The challenge of caring for patients infected with viral hemorrhagic fevers, such as Ebola, Lassa and Marburg has long been recognized. The United States Army Medical Research Institute of Infectious Diseases, USAMRIID, even created its own intensive care unit in the late 1960s, nicknamed the “Slammer” (because admission to the unit felt like being incarcerated) to care safely for patients infected with such viruses, or even an unknown, deadly pathogen. The facility had all the trappings of a biosafety level 4 “maximum containment” laboratory: caregivers donned blue space suits while providing patient care, the air exhausted from the unit was HEPA filtered, liquid waste was steam-sterilized before leaving the facility and caregivers exited through a decontamination shower.
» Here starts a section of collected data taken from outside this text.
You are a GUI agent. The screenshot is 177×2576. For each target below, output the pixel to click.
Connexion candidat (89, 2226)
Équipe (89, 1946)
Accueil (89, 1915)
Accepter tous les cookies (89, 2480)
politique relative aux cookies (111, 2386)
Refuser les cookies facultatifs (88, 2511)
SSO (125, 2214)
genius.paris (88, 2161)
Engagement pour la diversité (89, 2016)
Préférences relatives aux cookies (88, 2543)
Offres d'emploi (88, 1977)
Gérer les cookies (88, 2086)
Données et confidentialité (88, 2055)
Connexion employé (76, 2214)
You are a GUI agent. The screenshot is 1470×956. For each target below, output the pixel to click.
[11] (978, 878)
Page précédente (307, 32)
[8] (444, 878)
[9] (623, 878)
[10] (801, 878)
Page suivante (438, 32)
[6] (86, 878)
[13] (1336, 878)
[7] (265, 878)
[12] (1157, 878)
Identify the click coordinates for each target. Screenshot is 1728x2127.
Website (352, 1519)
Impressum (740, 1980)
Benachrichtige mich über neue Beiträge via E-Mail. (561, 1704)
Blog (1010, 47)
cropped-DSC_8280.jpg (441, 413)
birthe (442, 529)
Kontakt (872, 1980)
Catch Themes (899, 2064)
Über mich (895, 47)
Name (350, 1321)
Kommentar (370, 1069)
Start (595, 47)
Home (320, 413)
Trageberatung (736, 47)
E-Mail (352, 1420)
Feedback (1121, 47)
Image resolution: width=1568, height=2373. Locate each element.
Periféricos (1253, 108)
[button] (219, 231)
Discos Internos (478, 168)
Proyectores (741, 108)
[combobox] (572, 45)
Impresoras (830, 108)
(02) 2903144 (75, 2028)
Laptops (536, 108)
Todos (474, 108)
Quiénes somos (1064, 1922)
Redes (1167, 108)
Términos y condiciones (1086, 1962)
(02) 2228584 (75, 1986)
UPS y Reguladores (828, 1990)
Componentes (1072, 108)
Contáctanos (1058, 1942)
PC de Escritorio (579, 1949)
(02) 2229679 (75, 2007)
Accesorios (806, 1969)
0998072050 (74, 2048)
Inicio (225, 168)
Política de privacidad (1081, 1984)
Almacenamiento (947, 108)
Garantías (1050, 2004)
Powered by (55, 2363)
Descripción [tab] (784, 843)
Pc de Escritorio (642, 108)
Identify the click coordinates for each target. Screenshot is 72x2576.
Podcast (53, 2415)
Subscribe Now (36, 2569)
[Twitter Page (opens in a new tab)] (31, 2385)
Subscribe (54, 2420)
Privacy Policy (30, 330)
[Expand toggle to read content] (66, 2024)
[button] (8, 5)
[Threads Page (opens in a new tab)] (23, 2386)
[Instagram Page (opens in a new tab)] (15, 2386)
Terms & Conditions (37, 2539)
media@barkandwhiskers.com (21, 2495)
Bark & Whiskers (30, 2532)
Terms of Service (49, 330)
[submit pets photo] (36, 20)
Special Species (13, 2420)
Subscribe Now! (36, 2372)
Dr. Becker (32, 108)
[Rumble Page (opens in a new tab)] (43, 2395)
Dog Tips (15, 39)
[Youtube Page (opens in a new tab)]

The Slammer was the first of its kind and had the most sophisticated capabilities in the United States. Prior to the 2013-2016 Ebola outbreak, three other facilities became operational and cared for patients during the outbreak: Emory University Hospital in Atlanta; the University of Nebraska Medical Center in Omaha and the NIH’s Clinical Center in Bethesda, Maryland. Subsequently, these and other partner organizations in the United States, teamed up to form the National Emerging Special Pathogens Education Center, NETEC, to help train and assess hospitals for their preparedness to manage viral hemorrhagic fevers and other special pathogens. Since 2016, several similar biocontainment facilities have stood up at major medical centers across the country as concern for importation of exotic and potentially deadly emerging diseases has increased. The framework for response has divided hospitals into three tiers of response: frontline healthcare facilities to rapidly assess and triage potential patients; Ebola assessment hospitals to isolate and evaluate potential patients and Ebola treatment centers to be ready to provide definitive care safely of any diagnosed viral hemorrhagic fever patients.
The Marburg outbreak in Rwanda continues to evolve, with more patients continuing to be identified. Two individuals, who had potential exposure while in Rwanda were recently evaluated in Germany and found to be negative. Healthcare providers should be on alert for potential cases arriving in their hospitals, so that they are not caught by surprise and can activate appropriate safety measures, as needed. Hopefully, the vaccine clinical trial will provide useful data to move us on a pathway closer to having an effective vaccine. In the meantime, our best option is to prevent further spread of illness in health facilities and to provide supportive care for ill patients.